A Heritage of Topographic Memory in Norwich: from 1549 to the Ordnance Survey Explorer Series Map OL40

Calmly negotiating the inclement weather that we have had recently, the Research Team for the Past in its Place project (http://pastplace.exeter.ac.uk/) visited Norwich a few weeks ago. My own ‘memories’ of Norwich revolve around a post-A-Level boat trip with nine friends and 20 crates of Newcastle Brown Ale (2 each) on the Norfolk Broads. This was not exactly a glorious memory to be proud of, so I was very keen to return to Norwich partly in order to apologise to anyone who might have remembered my last visit.

My memory of Norfolk was that it was topographically quite flat – I guess this is the impression that many people have of East Anglia more broadly. With this in mind, therefore, something that struck me as odd when I was doing some preparatory reading for the trip was a reference to the city being poorly fortified, partly due to it being overlooked by a prominent hill: “Norwich is like a great volume with a bad cover, having at best but parchment walls about it. Nor can it with much cost and time be effectually fortified, under the frowning brow of Mousehold-hill, hanging over it”. The passage is from Francis Blomefield’s (1806) Topographical History of the County of Norfolk, volume 3: History of the City and County of Norwich, part 1, (pages 220-265). According to Blomefield, who draws heavily from Alexander Neville’s Norfolkes Furies (published in 1575) the prominence of this hill, which provided a commanding prospect over the City, played a key role in Kett’s Rebellion of 1549.

Kett’s Rebellion (see http://en.wikipedia.org/wiki/Kett%27s_Rebellion for a general history), is commemorated through several features of the present cityscape of Norwich: Kett’s Hill Bakery and Kett’s Tavern are both situated on Kett’s Hill (the B1140), leading north from the city centre towards Mousehold Heath. And, despite being less than 50m above sea level, the relative topography of the hill certainly does provide a commanding prospect of the city, witnessed by an official Ordnance Survey ‘viewpoint’ on the 1:25,000 scale Explorer Map (OL40).

On the south side of Kett’s Hill Road, is an overgrown park overlooking the gas works. Originally donated to the city council by an anonymous benefactor in 1970, the park was called Jubilee Heights until 1985 when it was renamed Ketts Heights, and was cleared and ‘restored’ for the enjoyment of all the residents of Norwich.

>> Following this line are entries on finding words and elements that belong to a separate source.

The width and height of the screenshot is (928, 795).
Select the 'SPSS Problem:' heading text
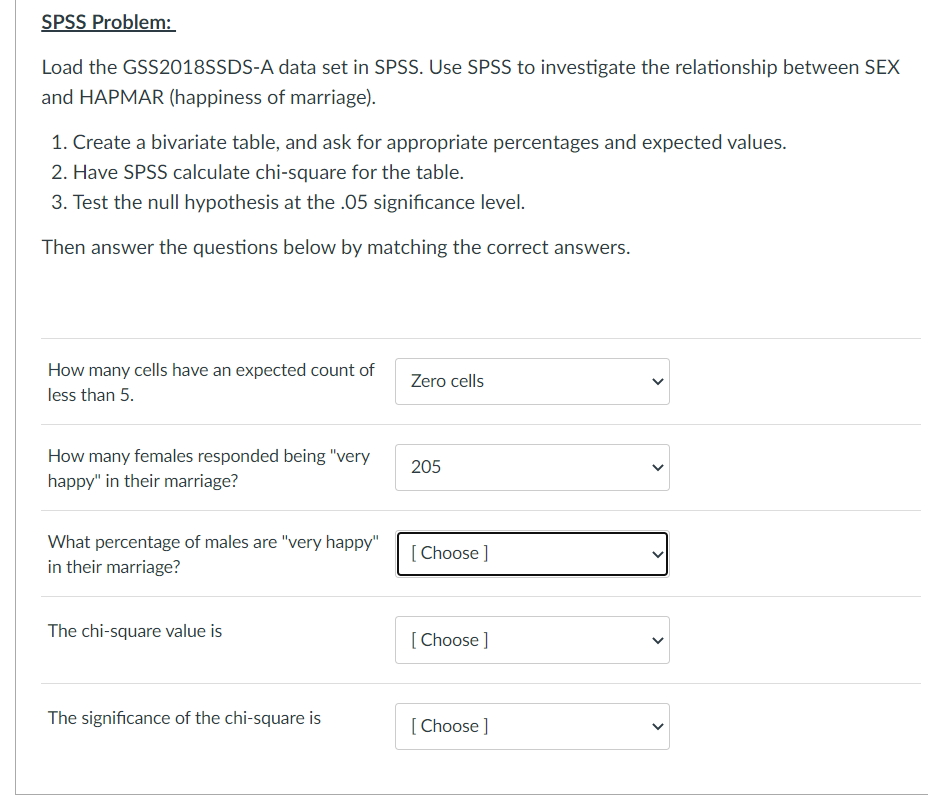pyautogui.click(x=108, y=21)
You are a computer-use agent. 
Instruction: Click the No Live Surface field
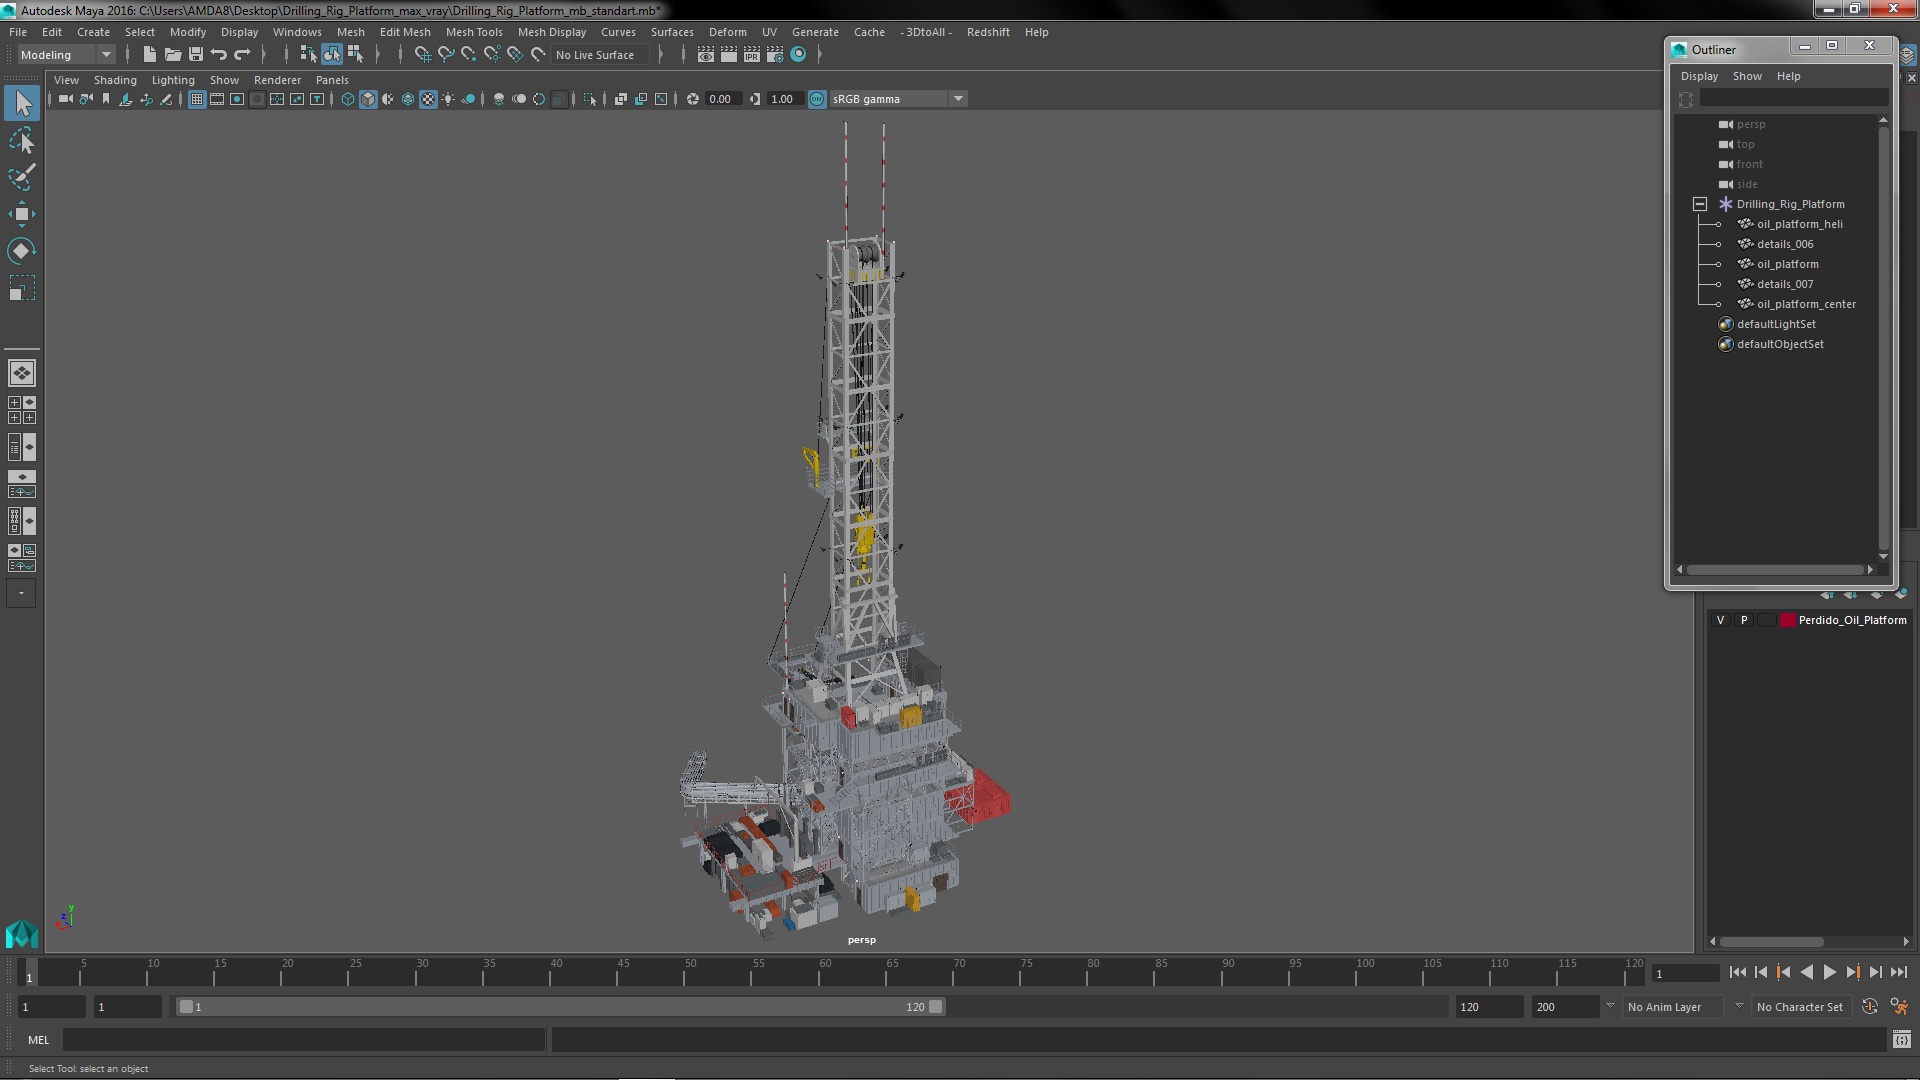pos(595,55)
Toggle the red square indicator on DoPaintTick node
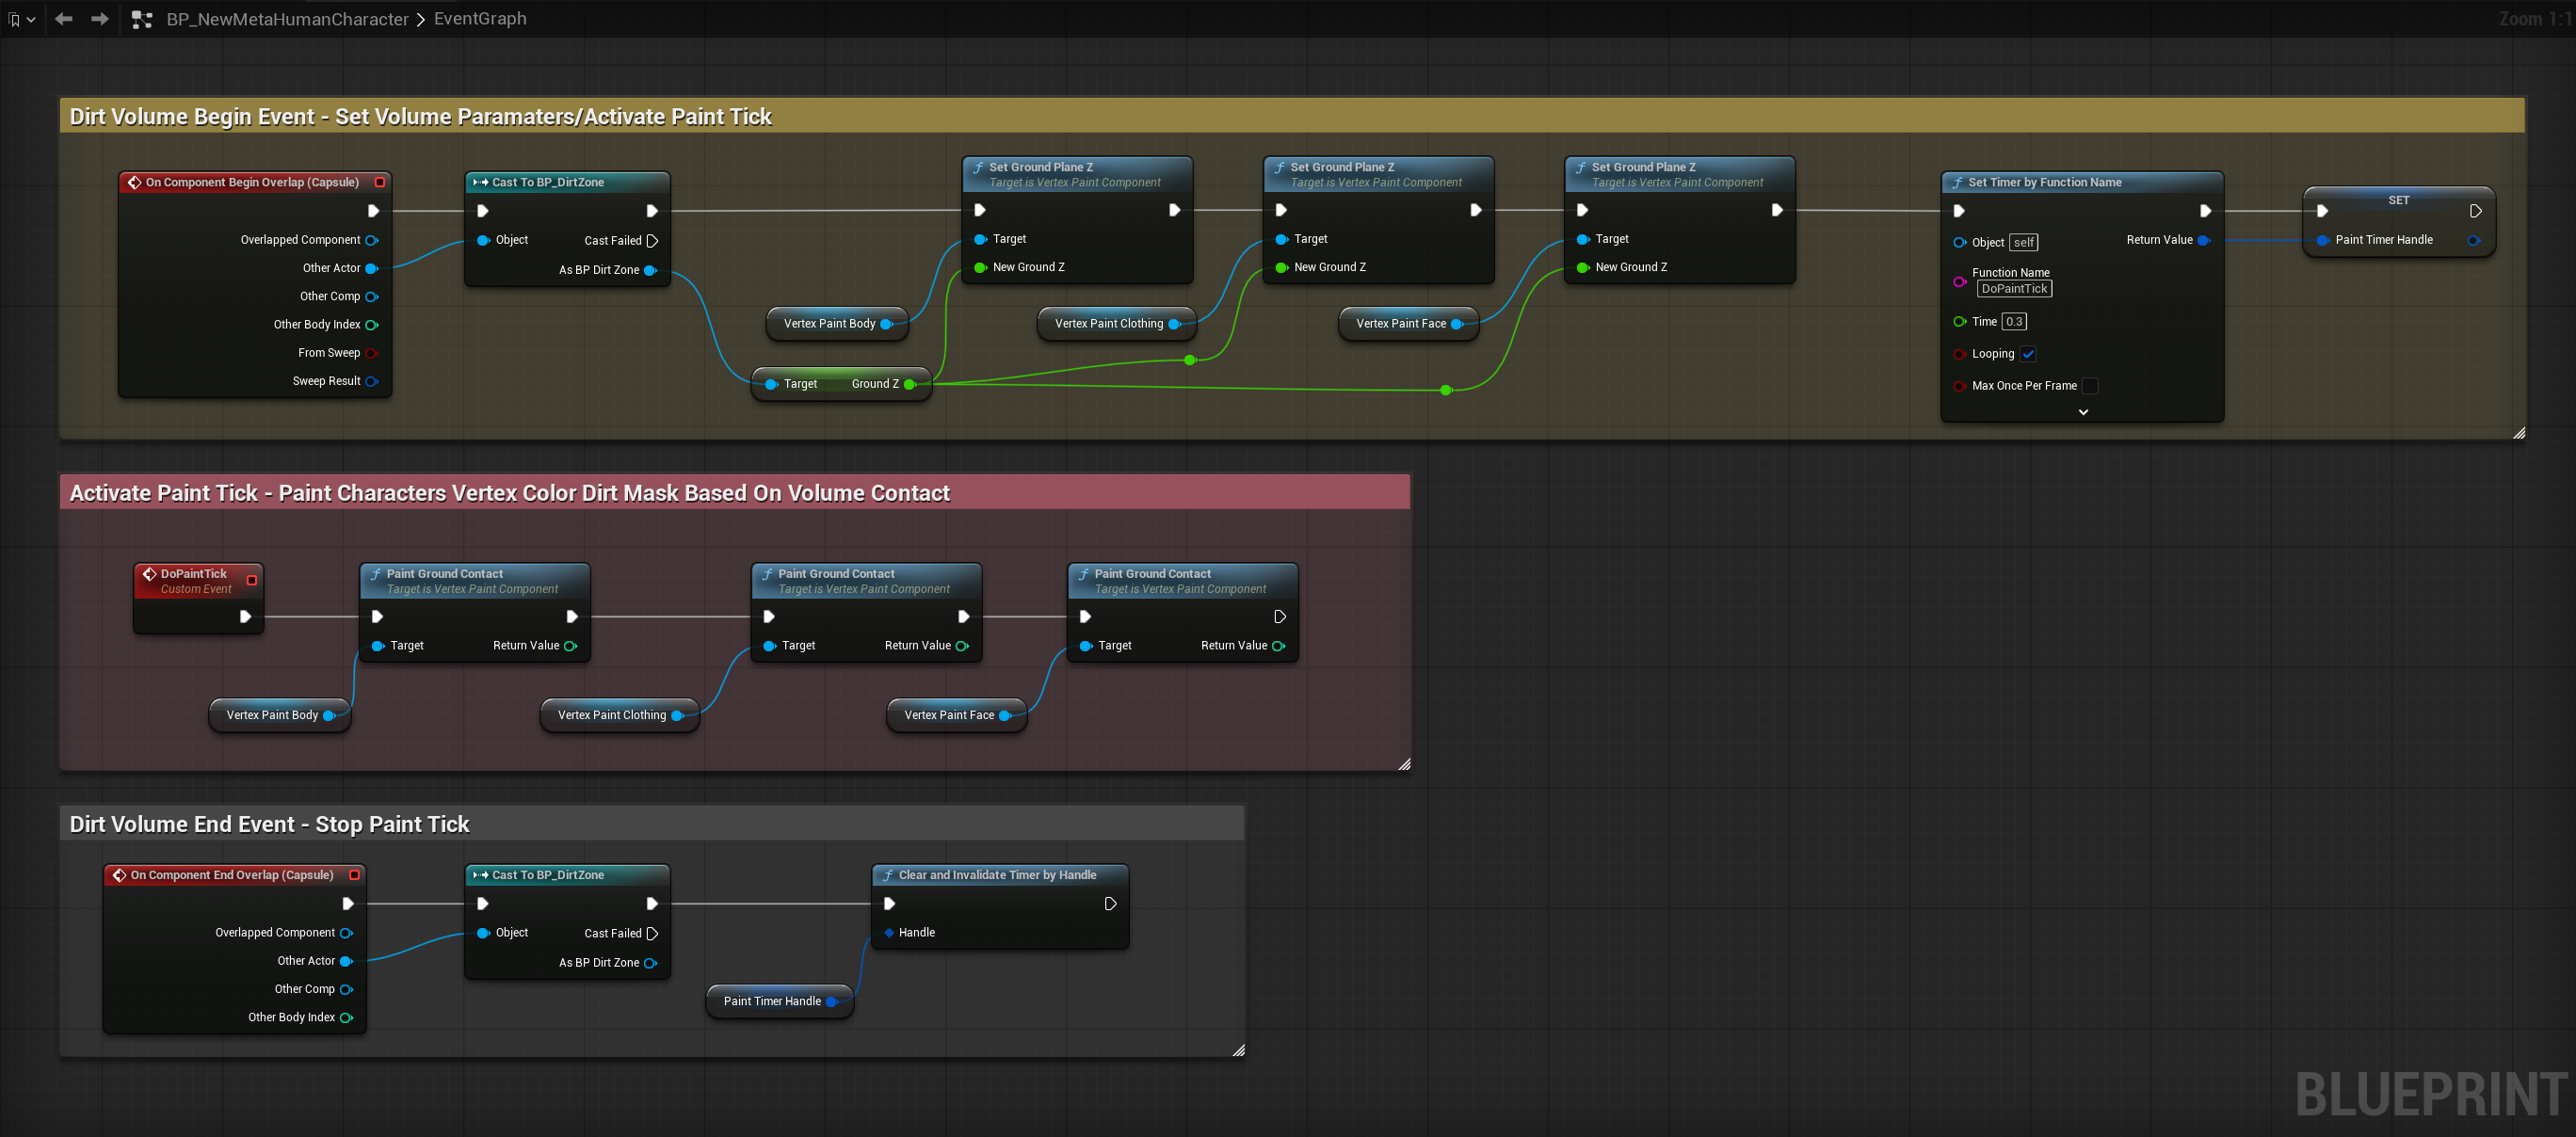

On the north side of Kett’s Hill, however, the land is cleared of trees and undergrowth, and from the Ordnance Survey’s viewpoint, one can see across the city centre, over the ‘parchment walls’ towards Bishopsgate and other streets named by Neville and Blomefield as being the scenes where some of the fiercest hostilities took place in 1549.

Reading Neville’s and Blomefield’s descriptions of Kett’s Rebellion, the topography of the city, and the seeming porousness of its walls appears to be a significant factor in the events as they unfolded. Skirmishes took place along streets that could be clearly seen; confrontations occurred in the dense urban quarters that could be surveyed from on high; while artillery manoeuvres were observed from the safety of the hill. Sitting on this prominent height more than 450 years later, it is the actual view, and the experience of a sort-of-aerial survey of the landscape, possible from this southern edge of Mousehold Heath, which is one of the key aspects of the Rebellion’s heritage.